At this point once it is
again astonishing how the ancient ideas — even if we do not
take our start from tradition — simply emerge again of
their own accord when we approach these domains of life with the
help of modern spiritual science. We have seen how the various
planets and fixed stars take part in human life and in all that
permeates this human life on earth. If we have before us an
earthly life that has taken its full course, — one that
does not come to an end all too soon, but that has passed through
half at least of the allotted earthly time, — then in the
last resort we find this truth once more: The human being,
inasmuch as he comes down from cosmic spiritual spaces into an
earthly life, comes always from a certain star. We can trace the
very direction of it, and it is not unreal — on the
contrary, it is most exact, to say: — ‘The human
being has his star.’ If we take what is experienced beyond
all space and time between death and a new birth, and translate
this into its spatial image, we can say: Every man has his star,
which determines what he has attained between death and a new
birth.
He comes from the direction
of a certain star. We may indeed receive into our minds this
conception. The whole human race inhabiting the earth is to be
found on the one hand by looking round about us upon earth,
passing through these many continents, finding them peopled by
the human beings who are now incarnated. And the others who are
not on the earth, where in the universe shall we find them?

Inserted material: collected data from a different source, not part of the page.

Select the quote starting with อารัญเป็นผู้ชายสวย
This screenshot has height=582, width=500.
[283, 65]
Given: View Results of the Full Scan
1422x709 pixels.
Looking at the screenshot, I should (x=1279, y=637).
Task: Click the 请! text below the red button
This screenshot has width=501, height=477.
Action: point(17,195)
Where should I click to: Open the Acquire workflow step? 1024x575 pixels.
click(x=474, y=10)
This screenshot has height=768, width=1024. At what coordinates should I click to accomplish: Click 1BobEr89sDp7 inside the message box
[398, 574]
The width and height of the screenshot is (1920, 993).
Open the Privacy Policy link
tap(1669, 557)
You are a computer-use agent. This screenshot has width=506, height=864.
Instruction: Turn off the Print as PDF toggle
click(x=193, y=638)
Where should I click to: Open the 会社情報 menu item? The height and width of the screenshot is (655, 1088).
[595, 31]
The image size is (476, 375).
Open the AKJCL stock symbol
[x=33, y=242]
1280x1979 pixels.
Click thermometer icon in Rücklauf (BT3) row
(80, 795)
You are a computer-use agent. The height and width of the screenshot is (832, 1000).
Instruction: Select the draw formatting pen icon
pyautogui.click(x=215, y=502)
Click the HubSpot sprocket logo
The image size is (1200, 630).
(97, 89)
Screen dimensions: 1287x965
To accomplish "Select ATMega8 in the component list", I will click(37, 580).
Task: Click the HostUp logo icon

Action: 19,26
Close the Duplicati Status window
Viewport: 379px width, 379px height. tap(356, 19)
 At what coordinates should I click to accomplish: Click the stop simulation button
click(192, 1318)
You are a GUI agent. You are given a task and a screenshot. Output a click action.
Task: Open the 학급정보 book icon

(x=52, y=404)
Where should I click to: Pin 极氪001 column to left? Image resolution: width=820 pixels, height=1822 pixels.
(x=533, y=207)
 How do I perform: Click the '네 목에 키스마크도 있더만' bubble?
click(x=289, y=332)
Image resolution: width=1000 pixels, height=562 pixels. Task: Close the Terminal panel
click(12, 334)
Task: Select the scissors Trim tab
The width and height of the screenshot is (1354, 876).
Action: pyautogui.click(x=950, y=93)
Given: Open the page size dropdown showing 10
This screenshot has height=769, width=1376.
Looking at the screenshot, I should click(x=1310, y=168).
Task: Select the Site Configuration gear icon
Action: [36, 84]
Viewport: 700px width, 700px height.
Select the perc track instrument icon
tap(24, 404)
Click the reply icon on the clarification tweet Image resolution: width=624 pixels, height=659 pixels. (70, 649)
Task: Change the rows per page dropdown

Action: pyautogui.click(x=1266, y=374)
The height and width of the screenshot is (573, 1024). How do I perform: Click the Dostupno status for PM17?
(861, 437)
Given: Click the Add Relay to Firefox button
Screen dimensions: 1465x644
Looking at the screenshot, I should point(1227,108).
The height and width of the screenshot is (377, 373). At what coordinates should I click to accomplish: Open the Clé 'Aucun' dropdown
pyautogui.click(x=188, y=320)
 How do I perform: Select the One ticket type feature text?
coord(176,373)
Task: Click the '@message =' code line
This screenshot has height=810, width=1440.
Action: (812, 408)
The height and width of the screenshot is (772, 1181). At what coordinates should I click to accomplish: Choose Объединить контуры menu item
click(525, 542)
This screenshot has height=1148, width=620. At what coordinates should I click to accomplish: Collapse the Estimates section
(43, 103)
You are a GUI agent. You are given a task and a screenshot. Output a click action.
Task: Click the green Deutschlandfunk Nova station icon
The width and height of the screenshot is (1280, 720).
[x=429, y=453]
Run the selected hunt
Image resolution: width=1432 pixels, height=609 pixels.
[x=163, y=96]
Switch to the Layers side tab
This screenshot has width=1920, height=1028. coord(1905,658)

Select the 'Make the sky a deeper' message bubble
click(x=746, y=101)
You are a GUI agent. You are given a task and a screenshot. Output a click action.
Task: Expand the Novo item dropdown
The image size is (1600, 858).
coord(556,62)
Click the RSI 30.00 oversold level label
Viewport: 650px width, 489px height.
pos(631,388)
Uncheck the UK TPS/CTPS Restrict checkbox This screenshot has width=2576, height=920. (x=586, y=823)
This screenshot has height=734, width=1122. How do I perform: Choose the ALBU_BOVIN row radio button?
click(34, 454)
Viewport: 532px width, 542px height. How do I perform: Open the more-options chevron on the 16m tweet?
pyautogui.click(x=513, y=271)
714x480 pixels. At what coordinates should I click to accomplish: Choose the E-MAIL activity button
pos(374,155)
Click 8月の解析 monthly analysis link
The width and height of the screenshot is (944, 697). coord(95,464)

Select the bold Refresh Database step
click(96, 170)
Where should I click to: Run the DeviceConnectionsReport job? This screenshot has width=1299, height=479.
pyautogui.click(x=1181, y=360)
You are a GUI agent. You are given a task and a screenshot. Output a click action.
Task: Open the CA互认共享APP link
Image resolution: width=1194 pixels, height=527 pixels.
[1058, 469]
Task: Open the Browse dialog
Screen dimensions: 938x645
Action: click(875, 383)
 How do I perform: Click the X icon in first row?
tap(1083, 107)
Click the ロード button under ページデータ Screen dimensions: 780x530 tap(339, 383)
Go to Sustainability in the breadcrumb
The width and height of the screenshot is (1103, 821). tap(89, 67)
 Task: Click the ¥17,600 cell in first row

Whither must we look in the great universe if we would turn our
soul's gaze to them, — assuming that a certain time has
elapsed since they went through the gate of death? The answer is:
We look in the true direction when we look out upon the starry
heavens. There are the souls — or at least the directions
which will enable us to find the souls — who are spending
their lives between death and a new birth. We see and comprehend
the entire human race that inhabits the earth when we look upward
and downward.
Those alone who are now on
the way there, or are returning, we find in the planetary region.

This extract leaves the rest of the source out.